§ Problem to solve:
Copy each of the entries below word for word, keeping every line as it stands.

§ The data:
______

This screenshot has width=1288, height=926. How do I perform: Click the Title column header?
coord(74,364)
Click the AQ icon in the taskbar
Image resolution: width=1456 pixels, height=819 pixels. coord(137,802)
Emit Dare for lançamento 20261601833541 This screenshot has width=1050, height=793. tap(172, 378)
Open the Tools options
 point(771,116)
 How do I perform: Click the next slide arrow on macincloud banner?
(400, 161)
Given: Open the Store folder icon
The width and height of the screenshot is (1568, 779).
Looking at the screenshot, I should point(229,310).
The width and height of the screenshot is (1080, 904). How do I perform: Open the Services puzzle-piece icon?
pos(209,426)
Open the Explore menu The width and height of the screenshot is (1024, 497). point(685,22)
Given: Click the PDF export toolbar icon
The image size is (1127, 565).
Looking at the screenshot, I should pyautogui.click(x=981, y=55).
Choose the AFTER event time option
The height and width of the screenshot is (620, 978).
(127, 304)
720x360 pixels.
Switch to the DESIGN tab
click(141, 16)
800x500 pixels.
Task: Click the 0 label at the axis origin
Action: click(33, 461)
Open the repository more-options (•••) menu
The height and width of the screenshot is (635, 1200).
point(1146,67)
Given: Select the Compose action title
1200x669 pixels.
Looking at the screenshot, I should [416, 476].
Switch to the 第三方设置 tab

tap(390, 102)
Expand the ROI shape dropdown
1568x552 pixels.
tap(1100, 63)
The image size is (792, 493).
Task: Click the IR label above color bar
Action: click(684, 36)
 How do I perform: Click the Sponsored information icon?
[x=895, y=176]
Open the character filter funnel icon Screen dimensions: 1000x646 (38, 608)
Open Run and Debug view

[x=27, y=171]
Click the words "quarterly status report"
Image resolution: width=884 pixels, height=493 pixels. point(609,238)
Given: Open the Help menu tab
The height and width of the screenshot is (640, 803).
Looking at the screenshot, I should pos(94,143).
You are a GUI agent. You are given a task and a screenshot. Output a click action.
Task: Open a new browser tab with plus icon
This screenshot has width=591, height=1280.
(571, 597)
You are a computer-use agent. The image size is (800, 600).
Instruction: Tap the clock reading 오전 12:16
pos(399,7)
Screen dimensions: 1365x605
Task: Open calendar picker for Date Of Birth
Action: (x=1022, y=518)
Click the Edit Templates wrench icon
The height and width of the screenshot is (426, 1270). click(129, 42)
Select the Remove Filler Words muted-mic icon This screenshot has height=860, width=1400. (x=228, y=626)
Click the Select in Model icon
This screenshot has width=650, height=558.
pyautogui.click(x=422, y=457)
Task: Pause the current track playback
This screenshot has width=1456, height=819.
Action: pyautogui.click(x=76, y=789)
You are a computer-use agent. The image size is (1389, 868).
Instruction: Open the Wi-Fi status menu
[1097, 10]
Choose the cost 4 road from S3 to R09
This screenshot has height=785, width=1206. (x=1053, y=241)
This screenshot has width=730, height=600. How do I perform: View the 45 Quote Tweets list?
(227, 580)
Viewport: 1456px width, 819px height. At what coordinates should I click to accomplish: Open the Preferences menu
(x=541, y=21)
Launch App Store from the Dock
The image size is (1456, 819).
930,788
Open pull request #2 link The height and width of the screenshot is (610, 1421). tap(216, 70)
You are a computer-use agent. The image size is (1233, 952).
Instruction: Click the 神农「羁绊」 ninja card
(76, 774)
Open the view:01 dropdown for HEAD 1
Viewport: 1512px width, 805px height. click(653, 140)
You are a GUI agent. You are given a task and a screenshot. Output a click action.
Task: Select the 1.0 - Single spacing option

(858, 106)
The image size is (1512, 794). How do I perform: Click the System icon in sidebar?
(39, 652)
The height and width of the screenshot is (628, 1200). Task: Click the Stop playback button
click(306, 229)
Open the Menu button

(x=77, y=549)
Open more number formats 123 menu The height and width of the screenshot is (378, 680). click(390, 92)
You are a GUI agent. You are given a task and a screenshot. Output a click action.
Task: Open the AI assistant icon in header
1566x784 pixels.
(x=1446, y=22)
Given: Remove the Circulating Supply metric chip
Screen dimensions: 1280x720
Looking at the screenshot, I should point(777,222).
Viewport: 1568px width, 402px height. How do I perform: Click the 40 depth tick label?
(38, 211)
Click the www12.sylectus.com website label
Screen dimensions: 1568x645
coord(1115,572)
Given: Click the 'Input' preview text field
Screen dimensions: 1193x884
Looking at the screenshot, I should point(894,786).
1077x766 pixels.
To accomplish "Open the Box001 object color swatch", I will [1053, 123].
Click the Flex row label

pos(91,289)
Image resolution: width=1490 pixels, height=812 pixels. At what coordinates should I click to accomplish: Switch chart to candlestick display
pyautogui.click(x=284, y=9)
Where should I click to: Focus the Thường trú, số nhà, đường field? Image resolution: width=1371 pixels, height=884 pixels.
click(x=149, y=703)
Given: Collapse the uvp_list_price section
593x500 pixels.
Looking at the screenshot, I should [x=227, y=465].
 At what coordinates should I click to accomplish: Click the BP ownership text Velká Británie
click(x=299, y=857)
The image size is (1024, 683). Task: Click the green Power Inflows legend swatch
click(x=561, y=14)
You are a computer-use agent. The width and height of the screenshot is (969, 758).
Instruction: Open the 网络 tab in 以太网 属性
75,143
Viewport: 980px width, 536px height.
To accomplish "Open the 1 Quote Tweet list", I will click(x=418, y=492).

______

§ Expected answer:
This screenshot has width=1288, height=926. How do I perform: Click the Title column header?
coord(74,364)
Click the AQ icon in the taskbar
Image resolution: width=1456 pixels, height=819 pixels. coord(137,802)
Emit Dare for lançamento 20261601833541 This screenshot has width=1050, height=793. tap(172, 378)
Open the Tools options
 point(771,116)
 How do I perform: Click the next slide arrow on macincloud banner?
(400, 161)
Given: Open the Store folder icon
The width and height of the screenshot is (1568, 779).
Looking at the screenshot, I should point(229,310).
The width and height of the screenshot is (1080, 904). How do I perform: Open the Services puzzle-piece icon?
pos(209,426)
Open the Explore menu The width and height of the screenshot is (1024, 497). point(685,22)
Given: Click the PDF export toolbar icon
The image size is (1127, 565).
Looking at the screenshot, I should pyautogui.click(x=981, y=55).
Choose the AFTER event time option
The height and width of the screenshot is (620, 978).
(127, 304)
720x360 pixels.
Switch to the DESIGN tab
click(141, 16)
800x500 pixels.
Task: Click the 0 label at the axis origin
Action: click(33, 461)
Open the repository more-options (•••) menu
The height and width of the screenshot is (635, 1200).
point(1146,67)
Given: Select the Compose action title
1200x669 pixels.
Looking at the screenshot, I should [416, 476].
Switch to the 第三方设置 tab

tap(390, 102)
Expand the ROI shape dropdown
1568x552 pixels.
tap(1100, 63)
The image size is (792, 493).
Task: Click the IR label above color bar
Action: click(684, 36)
 How do I perform: Click the Sponsored information icon?
[x=895, y=176]
Open the character filter funnel icon Screen dimensions: 1000x646 (38, 608)
Open Run and Debug view

[x=27, y=171]
Click the words "quarterly status report"
Image resolution: width=884 pixels, height=493 pixels. point(609,238)
Given: Open the Help menu tab
The height and width of the screenshot is (640, 803).
Looking at the screenshot, I should pos(94,143).
You are a GUI agent. You are given a task and a screenshot. Output a click action.
Task: Open a new browser tab with plus icon
This screenshot has width=591, height=1280.
(571, 597)
You are a computer-use agent. The image size is (800, 600).
Instruction: Tap the clock reading 오전 12:16
pos(399,7)
Screen dimensions: 1365x605
Task: Open calendar picker for Date Of Birth
Action: (x=1022, y=518)
Click the Edit Templates wrench icon
The height and width of the screenshot is (426, 1270). click(129, 42)
Select the Remove Filler Words muted-mic icon This screenshot has height=860, width=1400. (x=228, y=626)
Click the Select in Model icon
This screenshot has width=650, height=558.
pyautogui.click(x=422, y=457)
Task: Pause the current track playback
This screenshot has width=1456, height=819.
Action: pyautogui.click(x=76, y=789)
You are a computer-use agent. The image size is (1389, 868).
Instruction: Open the Wi-Fi status menu
[1097, 10]
Choose the cost 4 road from S3 to R09
This screenshot has height=785, width=1206. (x=1053, y=241)
This screenshot has width=730, height=600. How do I perform: View the 45 Quote Tweets list?
(227, 580)
Viewport: 1456px width, 819px height. At what coordinates should I click to accomplish: Open the Preferences menu
(x=541, y=21)
Launch App Store from the Dock
The image size is (1456, 819).
930,788
Open pull request #2 link The height and width of the screenshot is (610, 1421). tap(216, 70)
You are a computer-use agent. The image size is (1233, 952).
Instruction: Click the 神农「羁绊」 ninja card
(76, 774)
Open the view:01 dropdown for HEAD 1
Viewport: 1512px width, 805px height. click(653, 140)
You are a GUI agent. You are given a task and a screenshot. Output a click action.
Task: Select the 1.0 - Single spacing option

(858, 106)
The image size is (1512, 794). How do I perform: Click the System icon in sidebar?
(39, 652)
The height and width of the screenshot is (628, 1200). Task: Click the Stop playback button
click(306, 229)
Open the Menu button

(x=77, y=549)
Open more number formats 123 menu The height and width of the screenshot is (378, 680). click(390, 92)
You are a GUI agent. You are given a task and a screenshot. Output a click action.
Task: Open the AI assistant icon in header
1566x784 pixels.
(x=1446, y=22)
Given: Remove the Circulating Supply metric chip
Screen dimensions: 1280x720
Looking at the screenshot, I should point(777,222).
Viewport: 1568px width, 402px height. How do I perform: Click the 40 depth tick label?
(38, 211)
Click the www12.sylectus.com website label
Screen dimensions: 1568x645
coord(1115,572)
Given: Click the 'Input' preview text field
Screen dimensions: 1193x884
Looking at the screenshot, I should point(894,786).
1077x766 pixels.
To accomplish "Open the Box001 object color swatch", I will [1053, 123].
Click the Flex row label

pos(91,289)
Image resolution: width=1490 pixels, height=812 pixels. At what coordinates should I click to accomplish: Switch chart to candlestick display
pyautogui.click(x=284, y=9)
Where should I click to: Focus the Thường trú, số nhà, đường field? Image resolution: width=1371 pixels, height=884 pixels.
click(x=149, y=703)
Given: Collapse the uvp_list_price section
593x500 pixels.
Looking at the screenshot, I should [x=227, y=465].
 At what coordinates should I click to accomplish: Click the BP ownership text Velká Británie
click(x=299, y=857)
The image size is (1024, 683). Task: Click the green Power Inflows legend swatch
click(x=561, y=14)
You are a computer-use agent. The width and height of the screenshot is (969, 758).
Instruction: Open the 网络 tab in 以太网 属性
75,143
Viewport: 980px width, 536px height.
To accomplish "Open the 1 Quote Tweet list", I will click(x=418, y=492).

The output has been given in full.